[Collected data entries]
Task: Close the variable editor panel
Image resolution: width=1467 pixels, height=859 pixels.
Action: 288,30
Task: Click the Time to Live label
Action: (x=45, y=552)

◆ **YOUR GOAL**
Repeat all the entries word for word.

◆ **WORKED SOLUTION**
Task: Close the variable editor panel
Image resolution: width=1467 pixels, height=859 pixels.
Action: 288,30
Task: Click the Time to Live label
Action: (x=45, y=552)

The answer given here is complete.